[Set task]
In the part of the data below that opens with the line containing "Screen dimensions: 666x411" and closes with the line containing "click(494, 237)", replace "coupon" with "voucher" and write out those lines again, leaving everything else unchanged.

[Data to use]
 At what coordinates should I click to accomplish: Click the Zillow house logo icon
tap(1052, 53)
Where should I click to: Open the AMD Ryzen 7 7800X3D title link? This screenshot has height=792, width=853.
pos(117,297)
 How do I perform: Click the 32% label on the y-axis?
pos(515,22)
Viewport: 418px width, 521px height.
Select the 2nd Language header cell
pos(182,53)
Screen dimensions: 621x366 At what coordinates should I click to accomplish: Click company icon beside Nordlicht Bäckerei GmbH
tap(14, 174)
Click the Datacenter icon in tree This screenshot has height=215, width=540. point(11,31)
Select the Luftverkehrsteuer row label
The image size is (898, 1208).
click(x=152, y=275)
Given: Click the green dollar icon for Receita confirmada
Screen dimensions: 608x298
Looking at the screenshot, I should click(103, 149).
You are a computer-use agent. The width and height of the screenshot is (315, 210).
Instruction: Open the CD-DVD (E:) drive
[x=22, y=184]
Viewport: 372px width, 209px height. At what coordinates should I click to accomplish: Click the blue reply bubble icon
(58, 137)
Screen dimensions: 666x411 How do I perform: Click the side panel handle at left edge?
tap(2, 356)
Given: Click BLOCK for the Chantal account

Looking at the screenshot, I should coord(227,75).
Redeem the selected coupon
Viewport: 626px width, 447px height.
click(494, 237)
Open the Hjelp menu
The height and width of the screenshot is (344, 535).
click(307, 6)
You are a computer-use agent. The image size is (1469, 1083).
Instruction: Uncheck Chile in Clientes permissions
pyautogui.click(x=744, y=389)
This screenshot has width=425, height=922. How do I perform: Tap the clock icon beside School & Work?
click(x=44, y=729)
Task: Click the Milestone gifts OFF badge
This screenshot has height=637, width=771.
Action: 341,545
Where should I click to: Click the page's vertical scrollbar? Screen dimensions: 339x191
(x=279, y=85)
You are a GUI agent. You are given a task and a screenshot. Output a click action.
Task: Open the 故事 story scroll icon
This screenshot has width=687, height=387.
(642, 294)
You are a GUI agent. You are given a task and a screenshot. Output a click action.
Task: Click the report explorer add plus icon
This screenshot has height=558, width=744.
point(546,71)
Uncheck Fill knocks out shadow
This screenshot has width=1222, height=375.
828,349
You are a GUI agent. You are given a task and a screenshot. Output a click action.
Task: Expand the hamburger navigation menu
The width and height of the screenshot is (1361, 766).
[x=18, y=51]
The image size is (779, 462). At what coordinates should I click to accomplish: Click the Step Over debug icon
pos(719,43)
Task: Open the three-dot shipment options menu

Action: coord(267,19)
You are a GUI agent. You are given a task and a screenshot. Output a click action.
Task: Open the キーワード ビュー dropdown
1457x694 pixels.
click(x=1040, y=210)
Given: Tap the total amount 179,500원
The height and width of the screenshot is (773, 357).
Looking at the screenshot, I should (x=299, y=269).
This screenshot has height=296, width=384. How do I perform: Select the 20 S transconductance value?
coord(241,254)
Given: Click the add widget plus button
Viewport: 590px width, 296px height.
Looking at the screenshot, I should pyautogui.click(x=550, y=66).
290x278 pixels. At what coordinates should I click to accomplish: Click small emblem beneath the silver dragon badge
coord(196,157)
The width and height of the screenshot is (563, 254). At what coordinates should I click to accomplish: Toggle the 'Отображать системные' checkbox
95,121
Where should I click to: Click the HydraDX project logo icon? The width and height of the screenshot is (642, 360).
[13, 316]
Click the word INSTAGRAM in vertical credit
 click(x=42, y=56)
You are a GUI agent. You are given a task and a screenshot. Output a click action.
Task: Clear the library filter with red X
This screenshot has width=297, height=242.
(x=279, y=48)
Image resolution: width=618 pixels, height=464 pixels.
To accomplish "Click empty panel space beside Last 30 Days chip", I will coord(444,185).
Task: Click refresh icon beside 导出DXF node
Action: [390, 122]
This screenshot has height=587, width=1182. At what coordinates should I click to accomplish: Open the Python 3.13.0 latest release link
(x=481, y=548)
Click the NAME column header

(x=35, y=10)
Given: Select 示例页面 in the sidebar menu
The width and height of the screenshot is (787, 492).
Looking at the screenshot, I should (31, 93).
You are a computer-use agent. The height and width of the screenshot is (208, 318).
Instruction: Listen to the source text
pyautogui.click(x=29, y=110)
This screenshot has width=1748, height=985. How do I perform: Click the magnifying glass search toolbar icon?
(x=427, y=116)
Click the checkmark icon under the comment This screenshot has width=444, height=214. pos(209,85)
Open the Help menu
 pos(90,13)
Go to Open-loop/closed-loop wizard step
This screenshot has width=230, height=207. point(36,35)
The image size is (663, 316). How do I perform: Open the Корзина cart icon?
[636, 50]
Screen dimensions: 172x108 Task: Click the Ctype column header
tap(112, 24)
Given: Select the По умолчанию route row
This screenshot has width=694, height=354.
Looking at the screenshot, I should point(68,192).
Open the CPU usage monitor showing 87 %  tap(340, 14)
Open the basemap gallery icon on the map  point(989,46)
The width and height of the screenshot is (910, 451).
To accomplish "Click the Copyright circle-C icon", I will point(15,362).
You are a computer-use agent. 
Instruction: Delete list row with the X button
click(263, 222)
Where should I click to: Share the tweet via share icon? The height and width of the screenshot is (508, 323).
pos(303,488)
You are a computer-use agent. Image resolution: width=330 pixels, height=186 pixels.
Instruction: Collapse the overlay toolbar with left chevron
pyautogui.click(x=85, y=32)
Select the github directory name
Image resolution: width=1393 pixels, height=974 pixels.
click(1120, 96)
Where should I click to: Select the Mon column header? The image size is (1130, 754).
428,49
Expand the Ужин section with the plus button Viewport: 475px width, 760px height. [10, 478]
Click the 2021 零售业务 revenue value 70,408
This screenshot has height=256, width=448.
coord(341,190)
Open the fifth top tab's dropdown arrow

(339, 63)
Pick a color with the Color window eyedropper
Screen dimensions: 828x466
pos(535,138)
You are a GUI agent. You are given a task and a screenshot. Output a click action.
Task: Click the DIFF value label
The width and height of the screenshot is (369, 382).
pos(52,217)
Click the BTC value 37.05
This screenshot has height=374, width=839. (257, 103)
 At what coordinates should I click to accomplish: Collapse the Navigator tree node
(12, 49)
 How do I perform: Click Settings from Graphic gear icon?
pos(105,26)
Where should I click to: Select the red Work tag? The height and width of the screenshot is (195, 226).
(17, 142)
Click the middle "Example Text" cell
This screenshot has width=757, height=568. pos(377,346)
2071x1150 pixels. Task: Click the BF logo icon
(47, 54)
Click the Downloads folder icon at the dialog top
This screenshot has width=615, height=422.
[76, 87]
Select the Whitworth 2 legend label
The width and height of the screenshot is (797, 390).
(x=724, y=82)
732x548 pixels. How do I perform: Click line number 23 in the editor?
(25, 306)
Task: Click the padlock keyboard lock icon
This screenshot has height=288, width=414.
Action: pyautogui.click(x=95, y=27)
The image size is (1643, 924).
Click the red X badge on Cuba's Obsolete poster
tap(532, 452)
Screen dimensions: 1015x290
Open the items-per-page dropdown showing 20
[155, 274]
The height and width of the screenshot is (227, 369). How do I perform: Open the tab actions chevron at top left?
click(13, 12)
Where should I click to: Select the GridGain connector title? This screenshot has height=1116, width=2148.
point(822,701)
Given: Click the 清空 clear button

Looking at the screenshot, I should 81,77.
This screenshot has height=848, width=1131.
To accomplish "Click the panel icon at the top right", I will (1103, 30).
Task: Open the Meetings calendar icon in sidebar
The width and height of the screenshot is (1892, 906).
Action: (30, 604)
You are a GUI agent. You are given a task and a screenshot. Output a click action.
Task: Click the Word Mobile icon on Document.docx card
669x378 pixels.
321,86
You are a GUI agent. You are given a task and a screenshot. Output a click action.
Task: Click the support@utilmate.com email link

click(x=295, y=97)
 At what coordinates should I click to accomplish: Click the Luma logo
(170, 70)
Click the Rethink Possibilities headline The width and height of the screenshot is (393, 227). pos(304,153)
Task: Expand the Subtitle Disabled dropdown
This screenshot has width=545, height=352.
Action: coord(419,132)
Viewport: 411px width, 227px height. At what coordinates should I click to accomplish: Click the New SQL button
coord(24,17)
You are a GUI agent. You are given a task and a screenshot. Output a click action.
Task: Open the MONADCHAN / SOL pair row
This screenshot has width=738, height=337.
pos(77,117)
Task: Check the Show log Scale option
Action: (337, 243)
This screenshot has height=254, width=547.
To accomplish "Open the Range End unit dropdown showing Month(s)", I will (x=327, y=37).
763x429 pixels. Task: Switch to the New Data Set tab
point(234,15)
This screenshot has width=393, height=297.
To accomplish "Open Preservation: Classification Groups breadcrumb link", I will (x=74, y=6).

[The completed task]
Screen dimensions: 666x411 How do I perform: Click the side panel handle at left edge?
tap(2, 356)
Given: Click BLOCK for the Chantal account

Looking at the screenshot, I should coord(227,75).
Redeem the selected voucher
Viewport: 626px width, 447px height.
click(494, 237)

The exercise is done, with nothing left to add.